Hadoop WordCount example stuck at map 100% reduce 0%
Asked Answered
H

10

12
[hadoop-1.0.2] → hadoop jar hadoop-examples-1.0.2.jar wordcount /user/abhinav/input     /user/abhinav/output
Warning: $HADOOP_HOME is deprecated.

****hdfs://localhost:54310/user/abhinav/input
12/04/15 15:52:31 INFO input.FileInputFormat: Total input paths to process : 1
12/04/15 15:52:31 WARN util.NativeCodeLoader: Unable to load native-hadoop library for     your platform... using builtin-java classes where applicable
12/04/15 15:52:31 WARN snappy.LoadSnappy: Snappy native library not loaded
12/04/15 15:52:31 INFO mapred.JobClient: Running job: job_201204151241_0010
12/04/15 15:52:32 INFO mapred.JobClient:  map 0% reduce 0%
12/04/15 15:52:46 INFO mapred.JobClient:  map 100% reduce 0%

I've set up hadoop on a single node using this guide (http://www.michael-noll.com/tutorials/running-hadoop-on-ubuntu-linux-single-node-cluster/#run-the-mapreduce-job) and I'm trying to run a provided example but I'm getting stuck at map 100% reduce 0%. What could be causing this?

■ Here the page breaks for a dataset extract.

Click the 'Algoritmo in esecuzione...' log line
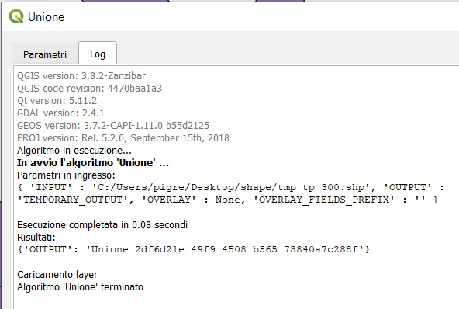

Hokanson answered 15/4, 2012 at 19:58 Comment(2)
if you followed michael tutorial, i think you installed hadoop in /usr/local/hadoop. In this directory only, find the tasktracker.log and other log files. Check if any error are their and post it hereBackspace
this could help #32511780Floss
L
14

First of all, open up your job tracker and look at the number of free reducer slots and other running jobs - is there another job running which is consuming all the free reducer slots when then become available.

Once you've proved to yourself that there are some free reducer slots available to run a reducer for you job, locate your job in the job tracker web ui and click on it to open it up. You should now be able to see the number of completed mappers - ensure this reads that you have no running mappers. The % complete in the console sometimes lies and you could have a mapper which is in the process of committing saying it's 100%, but having a problem finalizing.

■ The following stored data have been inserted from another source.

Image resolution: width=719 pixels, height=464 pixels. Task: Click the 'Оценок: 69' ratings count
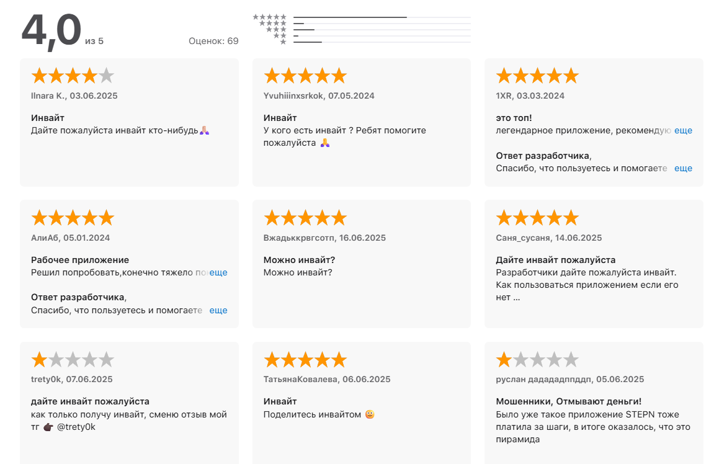click(x=213, y=41)
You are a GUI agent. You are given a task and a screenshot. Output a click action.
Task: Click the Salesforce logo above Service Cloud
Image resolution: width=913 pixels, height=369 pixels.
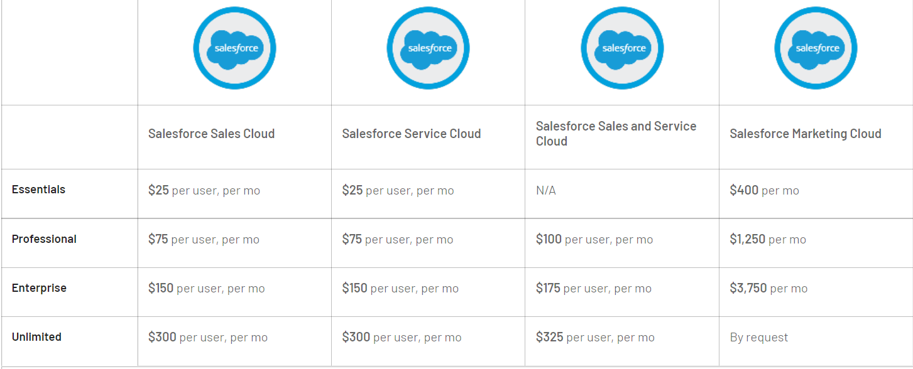pos(428,48)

Once you're satisfied that all your mappers have finished, look at the number of running reducers - does this show 0? If not does it show that some are running - click on the number of running reducers to bring up the running reducers page, now click through on an instance until you get an option to view the logs for the reducer. You'll want to view all the logs for this reducer (not the first / last 100k). This should tell you what your reducer is actually doing - most probably trying to copy the results from the mappers to the reducer node. I imagine this is where your problem is, one of network or disk space, but eitherway, eventually hadoop should fail the reducer instance out and reschedule it to run on another node.

Lozada answered 15/4, 2012 at 23:24 Comment(2)
Great tips. I followed this directions and figured out that my problem was Windows Firewall not letting the file be transferred from the nodes where the mappers had run to the nodes where the reducer was trying to run (even though it was all the same physical machine).Masoretic
Thanks for briefing your cause. I had the same 100% Map/0% Reduce problem and found it was because I was on a SecureVPN connection.Hypercatalectic
S
4

There could be many reasons causing this issue, the most plausible one would be that you have a bug in your mapper (exception, infinite loop, ...)

To debug:

  • Log onto localhost:50030, you should see a list of your jobs. Locate your job that failed (your ID is job_201204151241_0010), and look at the trace (don't forget to click on "All" or else you won't see the full log).
  • Look at your logs disk, they should be under /usr/lib/hadoop/logs or something similar (you'll have to refer to your configurations to find out), and grep for error messages cat /path/to/logs/*.log | grep ERROR and see if this returns something.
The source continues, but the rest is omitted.